The broad strokes to running a product experiment are:

  1. Identifying a customer and/or business problem
  2. Coming up with a hypothesis for a solution
  3. Building the changes under a feature flag
  4. Running the experiment
  5. Review the results of the test

Step 5, reviewing the results, doesn’t happen inside your feature flag manager. That typically happens in your product analytics dashboard.
If you don’t have product analytics set up then that’s a whole separate conversation. Don’t let that bottleneck your progress though. Rather than building a tracking plan and figuring everything out from scratch, you can just install an analytics product called Heap (I’m not affiliated in any way). 
Heap will automatically track most things for you. You only get 60K sessions on their free plan so it’s not a long term solution, but it’s more than enough to get started. Once you have your experiment running, you can invest in developing a proper analytics tracking plan and picking the right tools for your project.
Assuming you have product analytics set up then you will need to connect your feature flag manager to your product analytics tool. 
Let’s say you’re using Optimizely Rollouts to manage your features and Mixpanel to track product analytics. When a user logs in, Rollouts will send your app information about which experimental bucket they are in. You should take this information and send it to Mixpanel as a profile property on that user. This lets you segment all the users in each variant of your experiment.
Let’s say your experiment is based on improvements to the onboarding copy. You are measuring success by how many people continue to use the app 30 days after they sign up. Now you can segment users in Mixpanel to see if the original of your modified copy led to more people being retained at 30 days.
One last step in this process is knowing when to call an experiment.
I will spare you the statistical significance talk. Instead, we’re going to use a sample size calculator. I’ve gone out and tried to find the simplest one I could. The one I landed on is Vlad Malik’s Reverse Sample Size Calculator (there’s a link to it in the footer).

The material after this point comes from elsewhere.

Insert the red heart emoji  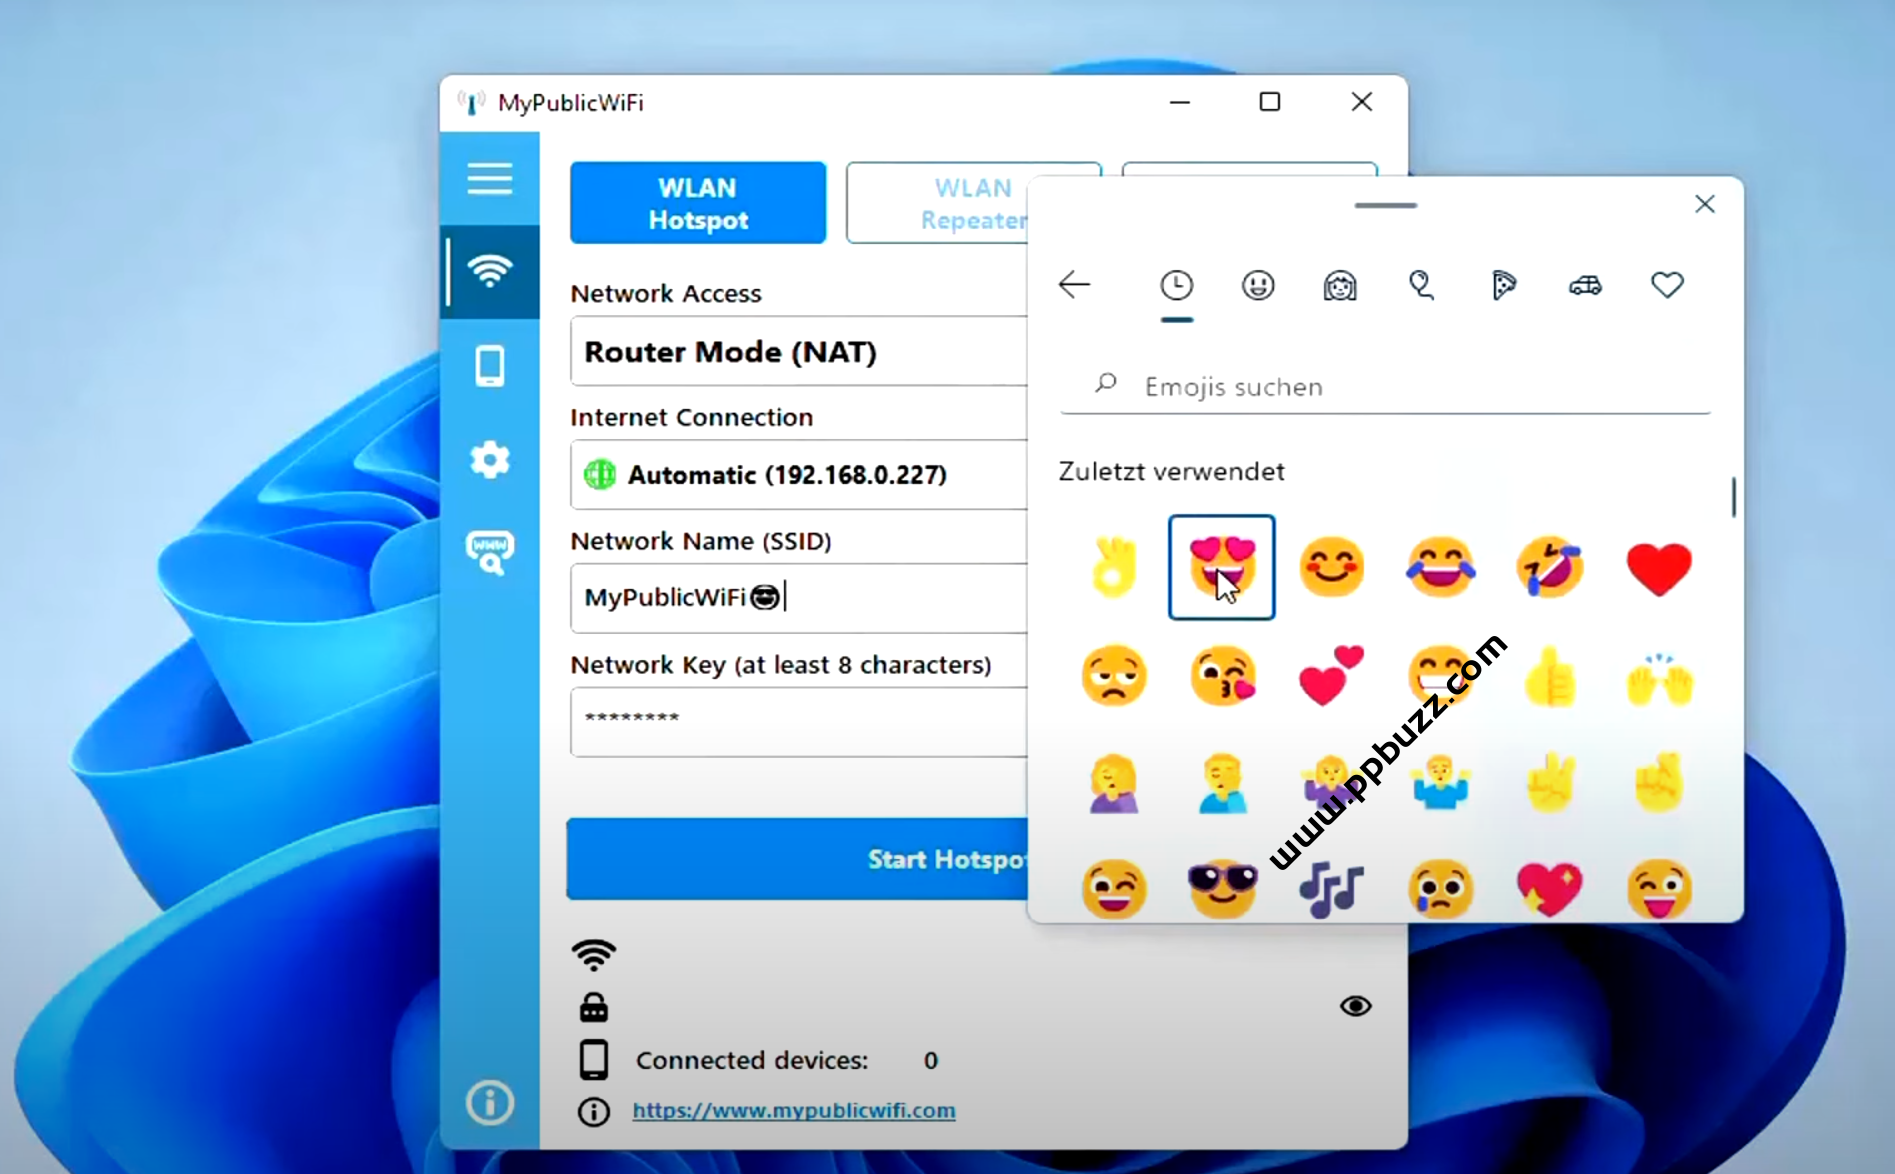(x=1658, y=568)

There are only two inputs:

  1. Your current conversion rate. So in the onboarding example above, this would be the percentage of people that continued to use the app 30 days after signing up (within a given timeframe).
  2. How many new users you currently get each week or month.

Plug the details in and it will tell you how many new users you will need to run a reliable test and how long you need to run the test for.


If you stop your test early you probably haven’t achieved the outcome you think you have.
This is important to understand. Let’s say you have two dice and you want to check if one is weighted. You roll both dice 10 times. One die seems to be random, the other lands on 3 for more than half of the rolls.
Stop now and you will think one die is heavily weighted. The reality is that 10 rolls is just not enough data for a meaningful conclusion. The chance of false positives is too high with such a small sample size. If you keep rolling, you will see that the dice are both balanced and there is no statistically significant difference between them.
The best way to avoid this problem is to decide on your sample size in advance and wait until the experiment is over before you start believing the results.
So there you have it. How to set up and run a product experiment test in a web-based SaaS product without using enterprise testing tools. I specify web-based because mobile apps have their own set of tools, and I haven’t gone down that rabbit hole yet.